We are very dependent on veterans of prior trips, including Bryan Navarro and Scott Millslagle, who are at the ready when we find a way to send them our text, our pictures or our videos.  We are creating videos every day whether or not we post them and we are eager to share them with all of you as soon as we can.  Many thanks to Bryan and Scott for making it happen!

We know that you want to hear from us and see us, so we will try diligently to report in as often as we can.  Thanks for following us as we head upriver to a world very different from our campus in Moraga . . .

Daily Photos

We spent the morning at the local market in search of fish to feast on for dinner. It’s a tale of the tails!

Some of the fresh fish looked amazing. A majority of the catch isn’t even found in the U.S. If you’re a seafood lover, then you’ve got to come down to the fish market.

A local left their bike all alone while they went in search of fresh cut meats and vegetables at the market. 

During the summer months, the river levels are lower, so some of the boats beach on the sand. The tarps keep out the sun during the hot afternoons. 

We swear this little guy was talking to us. He was later used to attract pink dolphins with no success.

In the marina pier, there were more vendors selling colorful vegetables and fish. There we can see heirloom tomatoes, lemons, cilantro, and a traditional spicy salad dressing sauce that contains malagueta.  

At the marina pier, there’s a plethora of fish to choose from. That that come from the Tapajós and Amazon rivers. Here we have one of the fishermen or vendors carrying his catch of the day. Off of the other side, a local tried to attract the bota rosa (pink dolphins) for us to see. 

While we were at the fish market with Louro, our cook in Santarém, this cat was lounging in the middle of the aisle waiting for scraps. 
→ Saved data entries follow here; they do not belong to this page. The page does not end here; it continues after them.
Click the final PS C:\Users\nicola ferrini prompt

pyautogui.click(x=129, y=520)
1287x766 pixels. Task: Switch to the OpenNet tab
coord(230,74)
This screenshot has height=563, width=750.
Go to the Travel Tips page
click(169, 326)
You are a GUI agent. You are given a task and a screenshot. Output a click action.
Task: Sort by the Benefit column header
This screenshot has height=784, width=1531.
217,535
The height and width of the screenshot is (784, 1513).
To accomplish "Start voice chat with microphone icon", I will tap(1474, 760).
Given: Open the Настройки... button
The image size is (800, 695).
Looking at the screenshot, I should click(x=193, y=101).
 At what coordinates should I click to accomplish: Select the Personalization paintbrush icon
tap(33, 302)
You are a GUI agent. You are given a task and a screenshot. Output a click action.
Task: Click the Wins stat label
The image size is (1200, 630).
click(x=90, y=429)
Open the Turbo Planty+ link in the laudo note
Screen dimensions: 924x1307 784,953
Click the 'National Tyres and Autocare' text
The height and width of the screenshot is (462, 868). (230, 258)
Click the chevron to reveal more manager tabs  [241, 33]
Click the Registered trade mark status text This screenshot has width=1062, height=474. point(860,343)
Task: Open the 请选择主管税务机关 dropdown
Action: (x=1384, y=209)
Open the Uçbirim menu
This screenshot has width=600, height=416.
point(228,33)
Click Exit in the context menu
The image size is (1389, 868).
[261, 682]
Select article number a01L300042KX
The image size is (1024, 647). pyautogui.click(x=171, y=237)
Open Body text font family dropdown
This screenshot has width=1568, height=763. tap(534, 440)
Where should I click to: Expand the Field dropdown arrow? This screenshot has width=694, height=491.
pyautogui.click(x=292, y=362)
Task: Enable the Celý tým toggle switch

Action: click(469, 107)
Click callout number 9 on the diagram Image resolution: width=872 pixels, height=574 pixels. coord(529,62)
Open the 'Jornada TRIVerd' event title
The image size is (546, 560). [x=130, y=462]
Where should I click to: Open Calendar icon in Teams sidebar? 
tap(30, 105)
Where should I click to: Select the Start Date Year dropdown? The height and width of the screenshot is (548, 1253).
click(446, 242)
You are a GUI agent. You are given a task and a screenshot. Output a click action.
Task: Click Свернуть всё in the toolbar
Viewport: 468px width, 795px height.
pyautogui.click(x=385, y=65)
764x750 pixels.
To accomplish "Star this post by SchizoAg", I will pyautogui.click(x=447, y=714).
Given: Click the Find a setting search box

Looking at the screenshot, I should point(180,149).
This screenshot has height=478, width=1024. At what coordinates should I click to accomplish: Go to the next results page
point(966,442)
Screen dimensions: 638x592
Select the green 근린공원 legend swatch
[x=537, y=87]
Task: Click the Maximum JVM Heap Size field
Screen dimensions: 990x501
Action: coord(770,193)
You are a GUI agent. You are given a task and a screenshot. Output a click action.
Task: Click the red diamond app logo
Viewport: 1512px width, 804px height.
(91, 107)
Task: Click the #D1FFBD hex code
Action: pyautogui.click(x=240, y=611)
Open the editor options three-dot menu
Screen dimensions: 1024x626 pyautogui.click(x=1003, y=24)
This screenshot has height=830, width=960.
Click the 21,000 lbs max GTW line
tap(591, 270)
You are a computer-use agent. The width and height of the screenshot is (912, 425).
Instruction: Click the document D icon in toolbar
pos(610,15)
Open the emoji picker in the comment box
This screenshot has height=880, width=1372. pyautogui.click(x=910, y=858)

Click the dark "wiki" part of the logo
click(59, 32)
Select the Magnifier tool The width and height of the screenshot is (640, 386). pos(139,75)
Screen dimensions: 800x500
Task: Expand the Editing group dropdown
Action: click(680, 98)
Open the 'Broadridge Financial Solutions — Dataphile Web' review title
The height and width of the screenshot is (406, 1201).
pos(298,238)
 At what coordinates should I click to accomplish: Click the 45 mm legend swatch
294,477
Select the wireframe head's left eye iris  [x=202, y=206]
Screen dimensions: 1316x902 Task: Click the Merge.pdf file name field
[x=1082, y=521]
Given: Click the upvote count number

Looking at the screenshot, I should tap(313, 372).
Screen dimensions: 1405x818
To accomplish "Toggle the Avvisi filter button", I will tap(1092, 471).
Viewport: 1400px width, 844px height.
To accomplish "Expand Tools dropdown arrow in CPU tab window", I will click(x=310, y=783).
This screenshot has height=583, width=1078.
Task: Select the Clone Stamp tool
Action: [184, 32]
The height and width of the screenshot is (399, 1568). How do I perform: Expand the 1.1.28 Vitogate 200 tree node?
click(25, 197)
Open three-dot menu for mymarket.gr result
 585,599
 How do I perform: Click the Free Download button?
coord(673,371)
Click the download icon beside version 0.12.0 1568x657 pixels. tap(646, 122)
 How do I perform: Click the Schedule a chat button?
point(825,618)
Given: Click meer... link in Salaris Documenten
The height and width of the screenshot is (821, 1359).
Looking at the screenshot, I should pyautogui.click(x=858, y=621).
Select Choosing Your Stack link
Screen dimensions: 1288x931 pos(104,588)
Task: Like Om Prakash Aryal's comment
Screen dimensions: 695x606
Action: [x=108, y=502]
A delicious meal of two types of fish, beans, and rice.

Multiple students play chess when the opportunity arises. (photo enhanced)

A fish vendor discusses his inventory. This large striped fish is common in the market. (photo enhanced)

A couple of cats live at the fish market and constantly beg for food from the fishermen who tease them. (photo enhanced)

All the fish caught from the Amazon River in line at the fish market in Santarèm.